There are lots of ways of looking at today’s release of the S&P/Case Shiller Home Price Indices for September. The index actually uses three months of data — July, August, and September, in this case — and is released both with seasonally adjusted and not seasonally adjusted. The NSA data has been the focus in recent years, but the SA data gives a better sense of underlying trends beyond the usual seasonal ones (home prices, like sales, tend to decline in late fall and winter).
Today’s data also includes the quarterly update to the National Index in addition to the usual monthly updates for the 10- and 20-city composites.

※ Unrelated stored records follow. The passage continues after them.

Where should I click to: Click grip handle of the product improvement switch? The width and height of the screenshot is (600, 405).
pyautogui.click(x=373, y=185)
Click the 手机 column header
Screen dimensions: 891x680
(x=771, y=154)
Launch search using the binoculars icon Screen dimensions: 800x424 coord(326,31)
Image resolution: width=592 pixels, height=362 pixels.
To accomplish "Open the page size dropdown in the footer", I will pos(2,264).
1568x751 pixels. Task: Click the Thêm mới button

Seasonally adjusted, the National Index stands at 127.78, down from 129.34 at the end of the second quarter and down from 133.03 a year ago. The National Index ticked up in the summer of 2010 with the expiration of homebuyer tax credits, but has now fallen to a level first reached in the 4th quarter of 2002. Not seasonally adjusted, the National Index is slightly above the lows of Q1 2011, but don’t put much stock in that; I keep thinking that soon Case Shiller will revert to focusing on the seasonally adjusted data.

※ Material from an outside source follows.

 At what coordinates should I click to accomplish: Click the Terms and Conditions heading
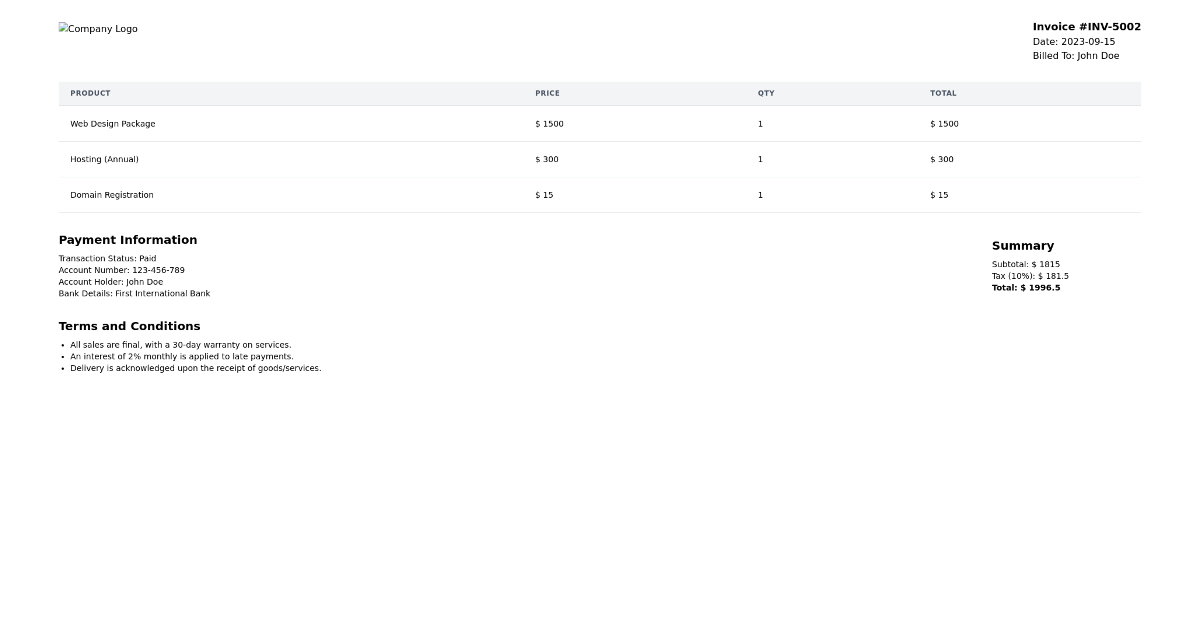coord(129,326)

The best news in the press release is that the rate of decline in most cities moderated in September, but prices were still lower in most places than in August.
The news was especially bad for Atlanta:
“Home prices drifted lower in September and the third quarter,” says David M. Blitzer, Chairman of the Index Committee at S&P Indices. “The National Index was down 3.9% versus the third quarter of 2010 and up only 0.1% from the previous quarter. Three cities posted new index lows in September 2011 – Atlanta, Las Vegas and Phoenix. Seventeen of the 20 cities and both Composites were down for the month. Over the last year home prices in most cities drifted lower. The plunging collapse of prices seen in 2007-2009 seems to be behind us. Any chance for a sustained recovery will probably need a stronger economy.
“Detroit and Washington DC posted positive annual rates of change and also saw an improvement in these rates compared to August. Only New York, Portland and Washington DC posted positive monthly returns versus August. It is a bit disturbing that we saw three cities post new crisis lows. For the prior three or four months, only Las Vegas was weakening each month. Now Atlanta and Phoenix have fallen to new lows too. On a monthly basis, Atlanta actually posted a record low rate of -5.9% in September over August. The markets are fairly thin, and the relative lack of closed transactions might be exacerbating the downside. The relative good news is that 14 cities saw improvements in their annual rates of change, versus the six that weakened.”
I have written often about how critical the health of the Atlanta metro area is to the state as a whole. It seems like a pretty obvious point, but the state’s leaders seem to have neglected that logic for years.